# Exercise: Training a convolutional neural network on CIFAR-10
---

In this exercise, you shall build a convolutional neural network and play with **batch normlization**, **dropout**, **regularization** and **augmentation** to imporve accuracy on the Cifar-10 dataset.

**Important!**
You will need to add code at locations indicated with "ToDo" only for the program to run. However, feel free to change what you like.

**Note:**
If you want to use the "ML servers" remember to change kernal to python 3.6. (Kernal->Change kernal->python 3.6(Conda)). Do the programming and the initial tests on the CPU, then select a GPU for effective traning. To select a particular GPU, use the keys "cuda"->"device" within the config dictionary.

Software verion:
- Python 3.6
- Pytorch 1.0


In [None]:
import torch
import torch.nn as nn
import torch.nn.functional as F
import torch.optim as optim
import numpy as np
import matplotlib.pyplot as plt
from sklearn import metrics
from torchvision import datasets, transforms

%matplotlib inline
%load_ext autoreload
%autoreload 2
np.random.seed(1)

--
## Step 0: Check CPU, memory and GPU usage on the ML server

If you use one of the ML servers and what to know the resorese being used.

In [None]:
using_ML_sever = True
if using_ML_sever:
    from IPython.display import Image, display
    display(Image('/tmp/gpu.png'))    

### Step 1: Configuration
---
To keep track of important parameters, we use dictionary "config". You should play around with the values.


In [None]:
config = {
          'batch_size':64,          # Training batch size
          'cuda': {'use_cuda':True,  # Use_cuda=True: use GPU
                   'device_idx': 0}, # Select gpu index: 0,1,2,3
          'log_interval':20,         # How often to dislay (batch) loss during training
          'epochs': 50,              # Number of epochs
          'learningRate': 0.001,     # learning rate to the optimizer
          'momentum': 0.9,            # momentum in the SGD optimizer
          'use_augmentation': True,  # Use augmentation
          'weight_decay': 0.0001     # weight_decay value
         }


---
### Step 2: The Cifar-10 dataset

Torchvision is a pytorch package which consists of popular datasets, model architectures, and common image transformations for computer vision. Torchvision includes a "dataloader" for the Cifar-10 dataset which we will use. We will also use torchvision's "transforms" module to perform augmentation and normalization. 

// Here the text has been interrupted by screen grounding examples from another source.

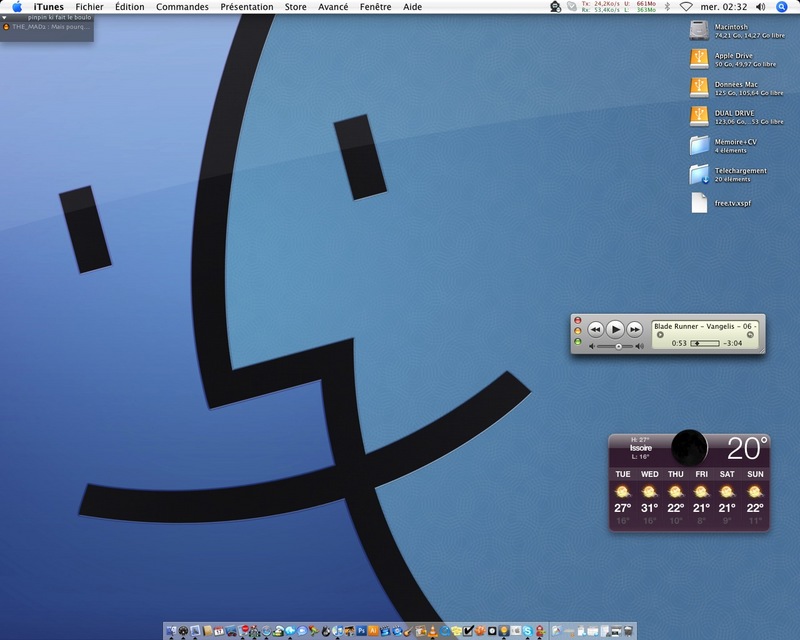The height and width of the screenshot is (640, 800).
Task: Click the system volume icon in menu bar
Action: pyautogui.click(x=761, y=7)
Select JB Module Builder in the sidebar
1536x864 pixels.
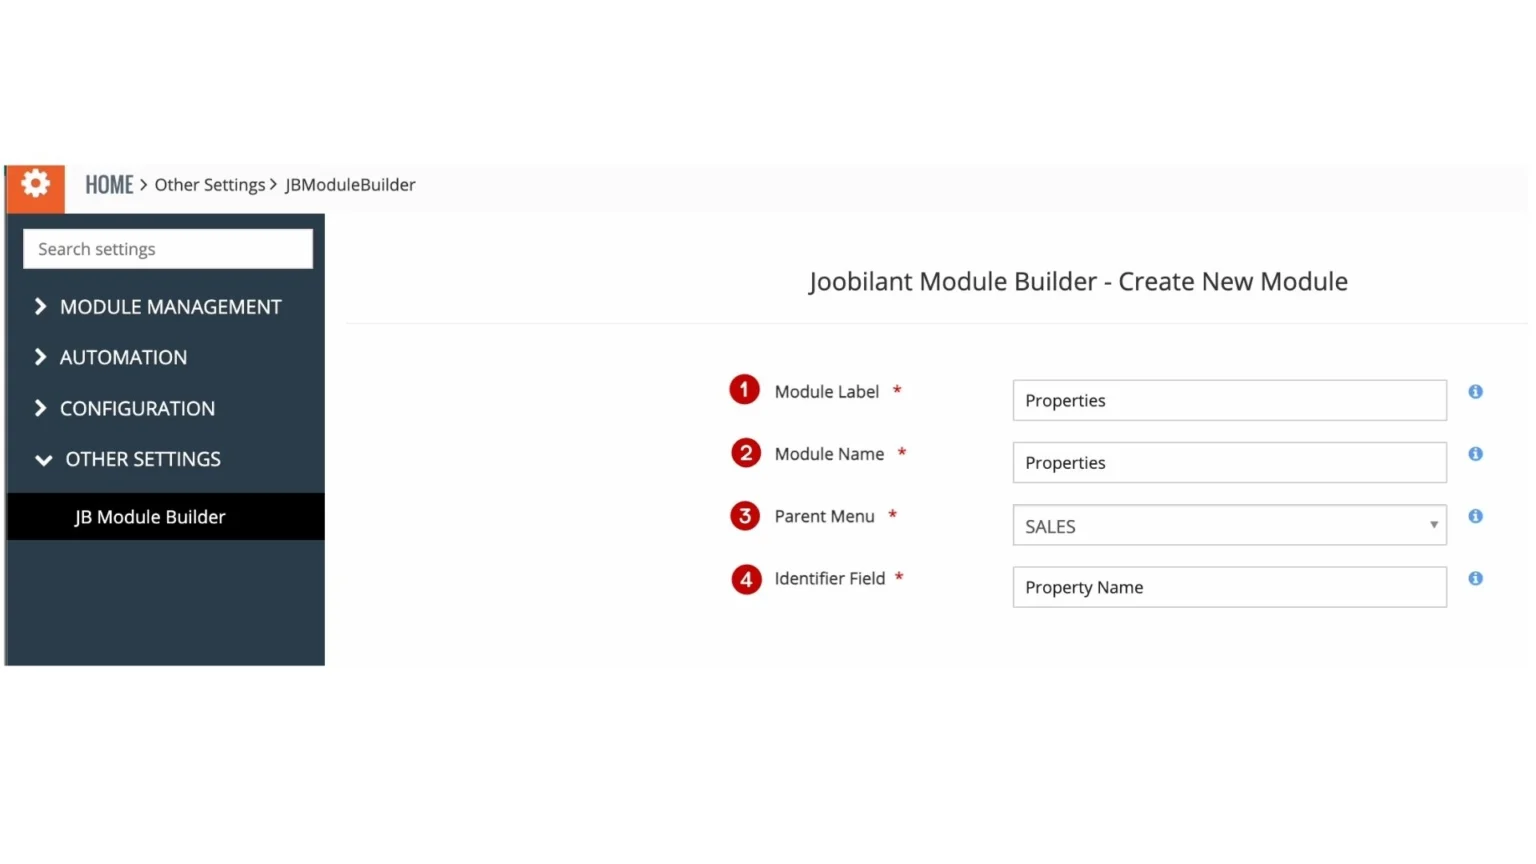[x=149, y=516]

The Cifar-10 dataset have 10 classes: ['plane', 'car', 'bird', 'cat', 'deer', 'dog', 'frog', 'horse', 'ship', 'truck'].  

The training set consists of 50,000 images and the test set consists of 10,000 images. The images are of size [3,32,32].



In [None]:
#The output of torchvision datasets are PILImage images of range [0, 1]. 
#We transform them to Tensors of normalized range [-1, 1].
# Data

#train transforms
train_transform_list = []
if config['use_augmentation']:
    train_transform_list.append(transforms.RandomCrop(32, padding=4))
    train_transform_list.append(transforms.RandomHorizontalFlip())
train_transform_list.append(transforms.ToTensor()) 
train_transform_list.append(transforms.Normalize((0.4914, 0.4822, 0.4465), (0.2023, 0.1994, 0.2010)))
transform_train = transforms.Compose(train_transform_list)

#test transforms
transform_val = transforms.Compose([
    transforms.ToTensor(),
    transforms.Normalize((0.4914, 0.4822, 0.4465), (0.2023, 0.1994, 0.2010)),
])

#Path to the Cifar-10 dataset
dataPath = './data/Cifar-10/'

# Create dataset objects
train_dataset = datasets.CIFAR10(root=dataPath, train=True, download=True, transform=transform_train)
val_dataset   = datasets.CIFAR10(root=dataPath, train=False, download=True, transform=transform_val)

# Create dataLoaders
train_loader = torch.utils.data.DataLoader(train_dataset, batch_size=config['batch_size'], shuffle=True, num_workers=2)
val_loader   = torch.utils.data.DataLoader(val_dataset, batch_size=config['batch_size'], shuffle=False, num_workers=2)

In [None]:
# Visualize some examples from the dataset.
classes = ['plane', 'car', 'bird', 'cat', 'deer', 'dog', 'frog', 'horse', 'ship', 'truck']
num_classes = len(classes)
samples_per_class = 7
plt.figure(figsize=(18, 16), dpi=80)
labels = np.array([x[1] for x in val_dataset])
for y, cls in enumerate(classes):              
    idxs = np.flatnonzero(labels == y)
    idxs = np.random.choice(idxs, samples_per_class, replace=False)
    for i, idx in enumerate(idxs):
        plt_idx = i * num_classes + y + 1
        plt.subplot(samples_per_class, num_classes, plt_idx)
        img = (val_dataset[idx][0]*0.2 + 0.5)*255
        img = img.permute(1, 2, 0).numpy()
        img = np.minimum(img, 255)
        plt.imshow(img.astype(np.uint8))
        plt.axis('off')
        if i == 0:
            plt.title(cls)
plt.show()

---
### Step 3: Build the model

The input has shape [batch size, 3,32,32]. Use what we have learnt to build a convultional neural network. Have a look at the useful classes:

- nn.Conv2D
- nn.MaxPool2d
- nn.Linear
- nn.BatchNorm2d
- nn.Dropout2d



Note that the model inherits from "torch.nn.Module", which requires the two class methods "__init__" and "forward". As discussed in the lecture, the former defines the layers used by the model, while the latter defines how the layers are stacked inside the model.


In [None]:
class Model(nn.Module):
    def __init__(self):
        super(Model, self).__init__()
        #ToDO

    def forward(self, x):
        #ToDO       

        return y


In [None]:
# Creat an instance of Model
model = Model()
if config['cuda']['use_cuda']:
    model.to(f'cuda:{config["cuda"]["device_idx"]}')

---
### Step 4: Define optimizer and loss function

Instantiate an optimizer, e.g. stochastic gradient descent, from the "torch.optim" module (https://pytorch.org/docs/stable/optim.html) with your model. Remember that we have defined "learning rate" inside the config-dictionary.


In [None]:
# Create an instance of "torch.optim.SGD"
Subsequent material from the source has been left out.